Effective July 2014, the FIDE has revised its Laws of Chess. Some questions occur regarding the revision, including one re draws and en passant.
[Title "Black to move"]
[FEN "1rb1kbnr/ppppqppp/6n1/4P3/8/1PN5/P1PP2PP/1RBQKBNR b kq - 0 1"]
1... d5 2. Ra1 Ra8 3. Rb1 Rb8 4. Ra1 Ra8 5. Rb1
After Black pushes his queen pawn two squares, White could capture en passant, except that the capturer is pinned against its king. So instead (just to illustrate the point), our players start shuffling their rooks back and forth.
After 5. Rb1, can Black write 5... Rb8 on his scoresheet, stop the clocks, and claim draw by repetition?
Another way to ask the question: is the en passant position Black's move 1 introduces effectively an en passant position after all, according to the FIDE's revised Laws of Chess?
DISCUSSION AND REFERENCES
Laws of Chess, sect. 9.2:
The game is drawn, upon a correct claim by a player having the move, when the same position for at least the third time (not necessarily by a repetition of moves): (a) is about to appear, if he first writes his move, which cannot be changed, on his scoresheet and declares to the arbiter his intention to make this move, or (b) has just appeared, and the player claiming the draw has the move. Positions are considered the same if and only if the same player has the move, pieces of the same kind and colour occupy the same squares and the possible moves of all the pieces of both players are the same. Thus positions are not the same if ... at the start of the sequence a pawn could have been captured en passant....
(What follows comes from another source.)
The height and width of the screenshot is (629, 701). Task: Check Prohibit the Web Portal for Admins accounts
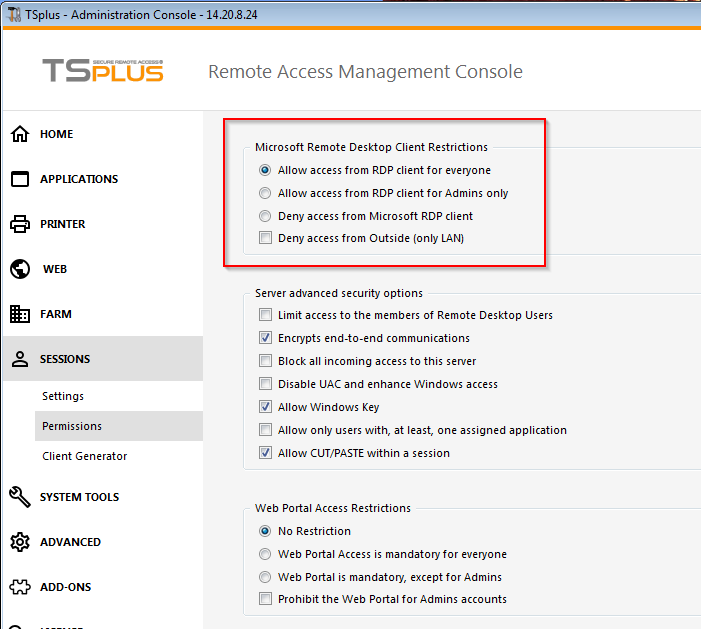265,599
To me, this says that Black can indeed claim the draw mentioned above. However, decades of experience suggest that different players can understand the same rulebook language differently, especially in obscure cases like the present one. Is it possible to read this rule differently? One would like to be sure.
Related, earlier questions and answers on StackExchange, predating the FIDE's July 2014 revision, include this.
Further reading: Geurt Gijssen. Arbiter's Notebook.